The ongoing downtrend in the global steel market and the unfavorable situation locally have continued to weigh on sentiments in the Chinese steel and raw materials markets. Specifically, Chinese steelmakers have continued to implement maintenance works and to reduce their steel outputs in order to avoid incurring even higher losses. Such developments contribute to a certain weakening of support for coke prices. With inventories increasing lately due to very weak demand, Chinese coking plants have had no other choice but to accept lower prices. In particular, this week local coke prices in China have declined further for the fourth consecutive time by RMB 400/mt ($59.3/mt).

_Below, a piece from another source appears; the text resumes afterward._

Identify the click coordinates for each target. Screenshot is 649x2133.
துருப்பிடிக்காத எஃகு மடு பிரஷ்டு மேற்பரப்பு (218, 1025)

Given the very adverse business environment, a few coking plants have opted to cut their production by 25-50 percent.
Accordingly, coke prices in Tangshan have settled at RMB 2,460/mt ($364/mt) ex-warehouse, moving down by RMB 400/mt ($59.3/mt) compared to July 15, according to SteelOrbis’ data.
In the futures market, sentiments have remained bearish likewise, notwithstanding some rebound in prices by the end of this week. As of Friday, July 22, coking coal prices at Dalian Commodity Exchange (DCE) are at RMB 2,513.5/mt ($372/mt), up by RMB 62/mt ($10/mt) from the previous day, while coke futures prices are at RMB 2,628/mt ($389/mt), increasing by RMB 76/mt ($12/mt).